== Task brief ==
Copy out the entries exactly, from the first line to the last.

=== Entries provided ===

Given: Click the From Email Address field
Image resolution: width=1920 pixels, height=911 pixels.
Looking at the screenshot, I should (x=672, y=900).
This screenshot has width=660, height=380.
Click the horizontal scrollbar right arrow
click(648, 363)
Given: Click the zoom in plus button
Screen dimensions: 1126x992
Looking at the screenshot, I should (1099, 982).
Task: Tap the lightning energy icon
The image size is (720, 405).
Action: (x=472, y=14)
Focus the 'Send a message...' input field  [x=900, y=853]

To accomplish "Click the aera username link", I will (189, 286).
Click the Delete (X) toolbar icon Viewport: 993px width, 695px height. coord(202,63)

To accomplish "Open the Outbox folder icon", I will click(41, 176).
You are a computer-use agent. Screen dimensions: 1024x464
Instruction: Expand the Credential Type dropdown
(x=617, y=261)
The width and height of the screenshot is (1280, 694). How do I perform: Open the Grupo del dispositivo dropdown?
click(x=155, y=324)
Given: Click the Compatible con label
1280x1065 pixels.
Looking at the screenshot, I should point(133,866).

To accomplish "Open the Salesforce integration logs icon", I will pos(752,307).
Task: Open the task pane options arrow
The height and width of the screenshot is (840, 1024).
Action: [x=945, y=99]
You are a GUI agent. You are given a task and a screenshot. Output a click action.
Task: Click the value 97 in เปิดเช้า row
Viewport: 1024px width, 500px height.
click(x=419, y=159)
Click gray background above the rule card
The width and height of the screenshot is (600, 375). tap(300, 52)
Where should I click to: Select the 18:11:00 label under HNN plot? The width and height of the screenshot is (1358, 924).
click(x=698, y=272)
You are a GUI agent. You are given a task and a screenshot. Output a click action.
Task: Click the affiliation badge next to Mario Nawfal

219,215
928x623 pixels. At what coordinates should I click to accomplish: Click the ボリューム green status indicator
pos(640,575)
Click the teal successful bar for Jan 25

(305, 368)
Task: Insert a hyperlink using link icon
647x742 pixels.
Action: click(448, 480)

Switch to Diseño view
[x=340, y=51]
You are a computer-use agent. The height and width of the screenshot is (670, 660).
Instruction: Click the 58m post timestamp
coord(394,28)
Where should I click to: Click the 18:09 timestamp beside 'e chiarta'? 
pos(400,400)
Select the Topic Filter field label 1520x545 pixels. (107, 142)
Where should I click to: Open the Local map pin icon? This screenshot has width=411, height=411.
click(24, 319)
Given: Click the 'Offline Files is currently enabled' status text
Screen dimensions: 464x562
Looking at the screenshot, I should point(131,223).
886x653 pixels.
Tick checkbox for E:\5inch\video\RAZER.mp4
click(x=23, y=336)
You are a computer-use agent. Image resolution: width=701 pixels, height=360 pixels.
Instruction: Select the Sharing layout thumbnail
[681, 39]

===

== Your solution ==
Given: Click the From Email Address field
Image resolution: width=1920 pixels, height=911 pixels.
Looking at the screenshot, I should (x=672, y=900).
This screenshot has width=660, height=380.
Click the horizontal scrollbar right arrow
click(648, 363)
Given: Click the zoom in plus button
Screen dimensions: 1126x992
Looking at the screenshot, I should (1099, 982).
Task: Tap the lightning energy icon
The image size is (720, 405).
Action: (x=472, y=14)
Focus the 'Send a message...' input field  [x=900, y=853]

To accomplish "Click the aera username link", I will (189, 286).
Click the Delete (X) toolbar icon Viewport: 993px width, 695px height. coord(202,63)

To accomplish "Open the Outbox folder icon", I will click(41, 176).
You are a computer-use agent. Screen dimensions: 1024x464
Instruction: Expand the Credential Type dropdown
(x=617, y=261)
The width and height of the screenshot is (1280, 694). How do I perform: Open the Grupo del dispositivo dropdown?
click(x=155, y=324)
Given: Click the Compatible con label
1280x1065 pixels.
Looking at the screenshot, I should point(133,866).

To accomplish "Open the Salesforce integration logs icon", I will pos(752,307).
Task: Open the task pane options arrow
The height and width of the screenshot is (840, 1024).
Action: [x=945, y=99]
You are a GUI agent. You are given a task and a screenshot. Output a click action.
Task: Click the value 97 in เปิดเช้า row
Viewport: 1024px width, 500px height.
click(x=419, y=159)
Click gray background above the rule card
The width and height of the screenshot is (600, 375). tap(300, 52)
Where should I click to: Select the 18:11:00 label under HNN plot? The width and height of the screenshot is (1358, 924).
click(x=698, y=272)
You are a GUI agent. You are given a task and a screenshot. Output a click action.
Task: Click the affiliation badge next to Mario Nawfal

219,215
928x623 pixels. At what coordinates should I click to accomplish: Click the ボリューム green status indicator
pos(640,575)
Click the teal successful bar for Jan 25

(305, 368)
Task: Insert a hyperlink using link icon
647x742 pixels.
Action: click(448, 480)

Switch to Diseño view
[x=340, y=51]
You are a computer-use agent. The height and width of the screenshot is (670, 660).
Instruction: Click the 58m post timestamp
coord(394,28)
Where should I click to: Click the 18:09 timestamp beside 'e chiarta'? 
pos(400,400)
Select the Topic Filter field label 1520x545 pixels. (107, 142)
Where should I click to: Open the Local map pin icon? This screenshot has width=411, height=411.
click(24, 319)
Given: Click the 'Offline Files is currently enabled' status text
Screen dimensions: 464x562
Looking at the screenshot, I should point(131,223).
886x653 pixels.
Tick checkbox for E:\5inch\video\RAZER.mp4
click(x=23, y=336)
You are a computer-use agent. Image resolution: width=701 pixels, height=360 pixels.
Instruction: Select the Sharing layout thumbnail
[681, 39]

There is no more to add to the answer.